Chiming in here to co-sign @ProofOfKeags's comment above. We need to zoom out a bit to do some more upfront planning to make sure each PR that progressively implements and integrates this feature is well scoped.
In the first phase (this PR), we just want to be able to read and write the blobs we store with the remote peer (and them for us) that we have/had channels open with. This can be shipped by itself, as it implements the generic protocol feature, but doesn't add any lnd specific logic yet. He's describe this phase above, and it can be broken down into two PRs as noted.
In the second phase, we'll start to actually store our lnd-specific data amongst our supporting peers. We need to deploy the first phase before this, as otherwise there'll be no nodes out there we can use to implement and test this PR in the wild. In this phase, we'll need to do some upfront design to determine how we select a peer for storage (maybe we only want high uptime peers as an example), and also how we select which SCBs to store with which peers (see the RAID striping idea in this issue).

________________________________________

- [PROBLEM TO SOLVE] Rewrite the comment on peer storage between "In the second" and "in this issue).", inclusive, changing "RAID striping" to "erasure coding". Work from the comment on peer storage alone.

- [GIVEN INFORMATION]
________________________________________

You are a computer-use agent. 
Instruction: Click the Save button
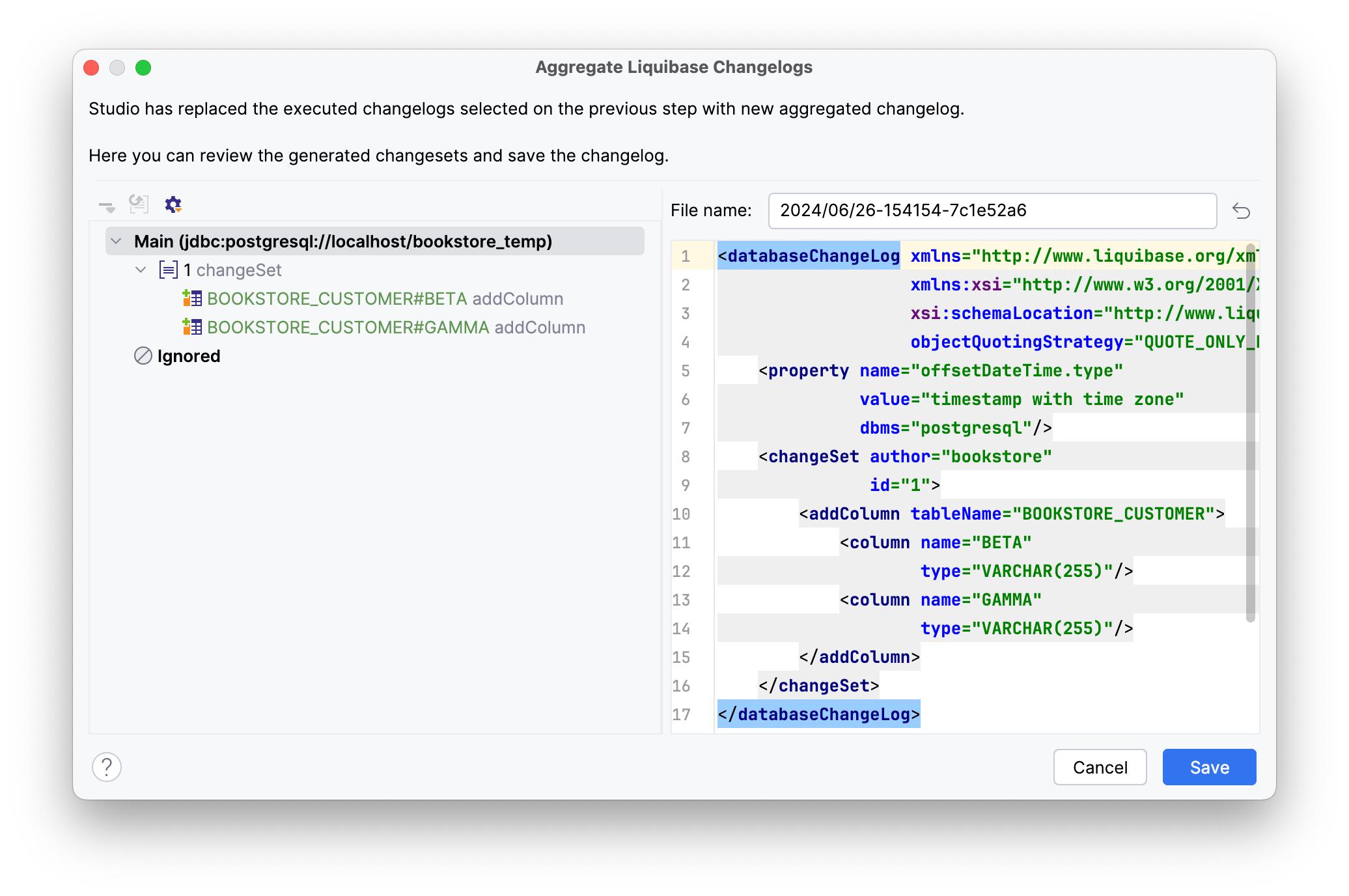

________________________________________

- [EXERCISE SOLUTION]
In the second phase, we'll start to actually store our lnd-specific data amongst our supporting peers. We need to deploy the first phase before this, as otherwise there'll be no nodes out there we can use to implement and test this PR in the wild. In this phase, we'll need to do some upfront design to determine how we select a peer for storage (maybe we only want high uptime peers as an example), and also how we select which SCBs to store with which peers (see the erasure coding idea in this issue).